= John Jesnor Lindsay =

Scottish former photographer

John Jesnor Lindsay (19 April 1935 – January 2006) was a Scottish photographer and adult film-maker who was active during the late 1960s and the 1970s. A former student of the Glasgow School of Art, Lindsay began his career as a photojournalist with limited financial success. By the late 1960s Lindsay had begun photographing nudes for adult magazines including Penthouse and Mayfair.

Lindsay filmed his short films on 16 mm film for distribution on 8 mm film, which was the major market. By 1974, Lindsay had made around 100 films for the 8 mm market.

John Lindsay died in Kent in 2006, but his death didn't become public knowledge until 2022 when it was revealed in the book Under the Counter: Britain's Trade in Hardcore Pornograhic 8mm films by Oliver Carter (Intellect Books).

==Works==
Classroom Lover starred 19-year-old David Freeman, a former head boy, and Colin Richards, who was a school caretaker.

==Legality==
Lindsay had numerous confrontations with the law and obscenity charges made against him; he was tried under the Obscene Publications Act 1959 and 1964 in October 1974, when the jury were unable to reach a majority verdict; he was retried on 20 November 1974 and found not guilty, and in July 1977 he was found not guilty.

===First trials===
Lindsay's 1974 defence said he was shooting pornography for export only and that, prior to shooting such material, Lindsay had visited Scotland Yard and been told he would not be acting illegally if he was shooting porn for release outside the UK. The prosecution's case argued Lindsay's films were being offered for sale within the UK and that a domestic distribution network for his films existed.

After the not guilty verdict, Lindsay began openly selling his 8 mm films in the UK, and he discovered a legal loophole in which hardcore films could be screened in British cinemas if they were run on a "Membership Only" club basis. The premises had to be privately owned and customers had to sign a membership form. Such cinemas had been using this loophole to show soft core sex films since 1960, when Tony Tenser opened the Compton Cinema Club in London's Soho. These cinemas were free to show material without it first being passed by the British censor, and would also be immune to prosecution under the obscene publications act.

By the early 1970s, such cinemas showed mainly soft American films, often with a violent S&M theme, such as Love Camp 7, Mondo Fruedo and The Smut Peddler. Lindsay was the first person to introduce hardcore films to the membership-only cinemas when he opened the London Blue Movie Centre in Berwick Street and the Taboo Club in Great Newport Street, the latter promising its customers "good uncensored porn in all its intricate cock raising forms". Other rival cinemas followed suit, notably the Cineclub 24 in Tottenham Court Road, the Compton Cinema, and the Exxon cinema club in Danbury Street, Islington.

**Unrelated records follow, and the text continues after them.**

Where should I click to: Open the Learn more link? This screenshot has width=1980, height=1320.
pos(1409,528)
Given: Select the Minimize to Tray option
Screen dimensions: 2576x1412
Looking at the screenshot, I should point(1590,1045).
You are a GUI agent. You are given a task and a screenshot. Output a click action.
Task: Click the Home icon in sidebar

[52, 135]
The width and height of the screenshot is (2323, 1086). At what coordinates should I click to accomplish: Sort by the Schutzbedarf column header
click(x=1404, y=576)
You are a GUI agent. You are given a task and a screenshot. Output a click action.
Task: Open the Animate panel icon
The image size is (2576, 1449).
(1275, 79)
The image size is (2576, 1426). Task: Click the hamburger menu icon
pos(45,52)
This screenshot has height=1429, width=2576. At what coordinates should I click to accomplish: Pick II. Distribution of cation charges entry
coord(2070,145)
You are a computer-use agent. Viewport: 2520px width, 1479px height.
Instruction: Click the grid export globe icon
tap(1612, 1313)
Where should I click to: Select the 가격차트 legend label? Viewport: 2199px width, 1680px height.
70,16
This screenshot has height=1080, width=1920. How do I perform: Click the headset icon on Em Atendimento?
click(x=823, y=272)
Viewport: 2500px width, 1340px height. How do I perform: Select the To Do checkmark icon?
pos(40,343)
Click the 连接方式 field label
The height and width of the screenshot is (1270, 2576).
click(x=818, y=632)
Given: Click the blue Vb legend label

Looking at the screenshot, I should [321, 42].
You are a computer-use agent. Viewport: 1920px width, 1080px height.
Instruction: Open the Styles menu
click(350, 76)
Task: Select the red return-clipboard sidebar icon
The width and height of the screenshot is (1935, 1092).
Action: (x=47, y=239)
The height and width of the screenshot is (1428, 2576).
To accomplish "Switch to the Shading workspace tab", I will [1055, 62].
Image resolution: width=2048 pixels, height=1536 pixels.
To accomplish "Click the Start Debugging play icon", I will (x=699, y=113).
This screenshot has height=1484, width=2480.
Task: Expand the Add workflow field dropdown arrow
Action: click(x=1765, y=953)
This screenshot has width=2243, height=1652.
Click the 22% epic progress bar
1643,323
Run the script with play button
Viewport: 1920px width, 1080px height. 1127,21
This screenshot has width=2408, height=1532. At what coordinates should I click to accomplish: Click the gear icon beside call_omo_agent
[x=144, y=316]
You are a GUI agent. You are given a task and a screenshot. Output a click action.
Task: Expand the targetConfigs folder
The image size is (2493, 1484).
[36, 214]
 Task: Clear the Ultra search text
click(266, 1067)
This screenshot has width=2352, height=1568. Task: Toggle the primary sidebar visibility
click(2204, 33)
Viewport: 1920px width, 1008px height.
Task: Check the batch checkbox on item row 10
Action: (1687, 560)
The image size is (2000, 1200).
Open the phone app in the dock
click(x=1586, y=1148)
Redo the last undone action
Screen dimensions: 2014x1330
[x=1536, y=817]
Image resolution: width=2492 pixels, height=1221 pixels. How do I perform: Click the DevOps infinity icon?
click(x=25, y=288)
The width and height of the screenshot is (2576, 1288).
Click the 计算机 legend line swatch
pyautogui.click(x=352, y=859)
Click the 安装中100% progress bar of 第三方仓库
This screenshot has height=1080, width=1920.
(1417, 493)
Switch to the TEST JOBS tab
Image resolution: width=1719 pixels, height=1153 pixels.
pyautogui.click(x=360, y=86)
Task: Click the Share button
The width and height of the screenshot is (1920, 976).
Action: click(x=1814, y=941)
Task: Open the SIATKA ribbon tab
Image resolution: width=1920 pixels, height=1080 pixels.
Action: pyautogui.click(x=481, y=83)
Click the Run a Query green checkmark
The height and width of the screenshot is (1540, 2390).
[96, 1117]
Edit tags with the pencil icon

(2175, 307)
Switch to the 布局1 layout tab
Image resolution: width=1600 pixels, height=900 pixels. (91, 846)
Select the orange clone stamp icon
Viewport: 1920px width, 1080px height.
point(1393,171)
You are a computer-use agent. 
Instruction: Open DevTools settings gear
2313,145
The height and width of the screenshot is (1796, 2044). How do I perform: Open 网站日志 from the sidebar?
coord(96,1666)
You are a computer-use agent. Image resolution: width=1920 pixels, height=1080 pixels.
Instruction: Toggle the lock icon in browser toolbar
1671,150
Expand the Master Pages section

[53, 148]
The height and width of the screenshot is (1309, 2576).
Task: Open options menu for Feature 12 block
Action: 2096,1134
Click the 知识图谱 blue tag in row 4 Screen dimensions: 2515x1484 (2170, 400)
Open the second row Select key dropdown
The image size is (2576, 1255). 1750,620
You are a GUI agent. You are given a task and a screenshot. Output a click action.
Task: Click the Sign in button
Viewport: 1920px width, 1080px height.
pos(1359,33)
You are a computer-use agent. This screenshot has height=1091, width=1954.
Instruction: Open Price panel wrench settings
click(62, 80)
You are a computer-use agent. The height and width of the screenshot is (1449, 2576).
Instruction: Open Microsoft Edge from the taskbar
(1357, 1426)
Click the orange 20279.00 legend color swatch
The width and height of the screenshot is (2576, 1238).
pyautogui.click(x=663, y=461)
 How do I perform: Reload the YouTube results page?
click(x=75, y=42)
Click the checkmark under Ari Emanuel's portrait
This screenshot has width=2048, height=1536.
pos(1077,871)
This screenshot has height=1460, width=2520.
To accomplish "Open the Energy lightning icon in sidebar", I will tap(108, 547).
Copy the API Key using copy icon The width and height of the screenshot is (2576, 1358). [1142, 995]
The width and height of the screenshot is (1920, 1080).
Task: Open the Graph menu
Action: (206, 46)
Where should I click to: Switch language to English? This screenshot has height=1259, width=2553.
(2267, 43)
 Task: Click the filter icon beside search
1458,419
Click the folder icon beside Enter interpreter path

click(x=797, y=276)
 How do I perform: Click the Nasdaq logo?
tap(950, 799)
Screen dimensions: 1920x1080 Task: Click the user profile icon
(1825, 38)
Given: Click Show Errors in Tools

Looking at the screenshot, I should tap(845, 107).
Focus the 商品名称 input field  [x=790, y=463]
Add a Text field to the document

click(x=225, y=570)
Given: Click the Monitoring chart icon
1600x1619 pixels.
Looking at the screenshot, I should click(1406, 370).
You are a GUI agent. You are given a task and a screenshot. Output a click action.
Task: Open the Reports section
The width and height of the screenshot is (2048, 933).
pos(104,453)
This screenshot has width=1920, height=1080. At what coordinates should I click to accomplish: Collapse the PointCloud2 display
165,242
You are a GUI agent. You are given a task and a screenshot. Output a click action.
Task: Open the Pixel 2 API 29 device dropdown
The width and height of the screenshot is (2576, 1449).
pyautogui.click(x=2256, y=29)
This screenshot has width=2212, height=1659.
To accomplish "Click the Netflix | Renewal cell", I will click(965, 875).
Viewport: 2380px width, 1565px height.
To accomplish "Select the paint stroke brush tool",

===Further legal issues===
Police interest in Lindsay's activities intensified in the late 1970s: his premises were raided several times and attempts were made to close Lindsay's cinemas on charges of "running a disorderly house". Undercover police officers became members of Lindsay's cinema to gain evidence in the hope of catching audience members masturbating. Lindsay said an insider at Scotland Yard informed the police had been given orders to close his business down by all means necessary. In the early 1980s, Lindsay had begun selling compilations of his films on video, taking advantage of the then-unregulated British video industry, and selling them at £45 per tape through mail order. The tapes generally contained two or three films and professionally made trailers for other Lindsay titles.

==Partial filmography==

- Classroom Lover (1970) +
- Miss Bohrloch (1970)
- Betrayed
- Oral Connection (1971)
- Wet Nymph
- Sex Angle
- Sex Ahoy
- Oh Nurse
- Desire
- Health Farm
- Jolly Hockey Sticks (1974, short film) +
- White Hunter +
- Convent of Sin +
- Triangle of Lust
- Boarding School
- End of Term
- Amanda at Night
- Fruits of Sin
- Hot Sensations
- Kiki and Lil
- Misadventure
- Sexational
- Sex Kitten
- Untamed

+ -indicates films cited at Lindsay's obscenity trials.